In the Data Analytics team within the Observability organization in Elastic, we use dbt (dbt™, data build tool) to execute our SQL data transformation pipelines. dbt is a SQL-first transformation workflow that lets teams quickly and collaboratively deploy analytics code. In particular, we use dbt core, the open-source project, where you can develop from the command line and run your dbt project.
Our data transformation pipelines run daily and process the data that feed our internal dashboards, reports, analyses, and Machine Learning (ML) models.
There have been incidents in the past when the pipelines have failed, the source tables contained wrong data or we have introduced a change into our SQL code that has caused data quality issues, and we only realized once we saw it in a weekly report that was showing an anomalous number of records. That’s why we have built a monitoring system that proactively alerts us about these types of incidents as soon as they happen and helps us with visualizations and analyses to understand their root cause, saving us several hours or days of manual investigations.

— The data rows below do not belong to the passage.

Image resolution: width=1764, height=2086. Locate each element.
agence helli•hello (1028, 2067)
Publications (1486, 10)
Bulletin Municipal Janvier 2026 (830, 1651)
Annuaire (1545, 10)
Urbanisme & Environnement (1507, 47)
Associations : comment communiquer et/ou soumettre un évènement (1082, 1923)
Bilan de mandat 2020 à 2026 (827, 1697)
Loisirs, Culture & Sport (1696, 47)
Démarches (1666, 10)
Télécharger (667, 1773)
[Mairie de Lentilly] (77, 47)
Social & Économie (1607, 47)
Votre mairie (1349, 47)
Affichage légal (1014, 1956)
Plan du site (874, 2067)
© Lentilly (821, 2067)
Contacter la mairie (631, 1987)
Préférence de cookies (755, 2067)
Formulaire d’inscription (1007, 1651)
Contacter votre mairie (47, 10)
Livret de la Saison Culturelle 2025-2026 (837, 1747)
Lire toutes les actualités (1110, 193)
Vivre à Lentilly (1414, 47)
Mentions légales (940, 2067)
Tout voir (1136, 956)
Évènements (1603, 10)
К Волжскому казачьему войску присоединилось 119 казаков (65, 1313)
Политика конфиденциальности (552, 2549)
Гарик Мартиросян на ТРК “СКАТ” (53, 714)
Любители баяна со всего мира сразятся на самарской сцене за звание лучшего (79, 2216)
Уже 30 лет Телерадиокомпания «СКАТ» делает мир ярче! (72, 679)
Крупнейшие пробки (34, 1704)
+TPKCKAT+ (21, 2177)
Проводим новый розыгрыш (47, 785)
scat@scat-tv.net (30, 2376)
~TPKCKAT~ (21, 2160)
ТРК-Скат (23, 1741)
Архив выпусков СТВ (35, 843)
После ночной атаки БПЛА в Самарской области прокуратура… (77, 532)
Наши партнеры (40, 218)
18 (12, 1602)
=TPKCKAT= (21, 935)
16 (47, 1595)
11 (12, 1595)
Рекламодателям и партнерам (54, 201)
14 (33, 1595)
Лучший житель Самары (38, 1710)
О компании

We have leveraged our own Observability Solution to help solve this challenge, monitoring the entire lifecycle of our dbt implementation. This setup enables us to track the behavior of our models and conduct data quality testing on the final tables. We export dbt process logs from run jobs and tests into Elasticsearch and utilize Kibana to create dashboards, set up alerts, and configure Machine Learning jobs to monitor and assess issues.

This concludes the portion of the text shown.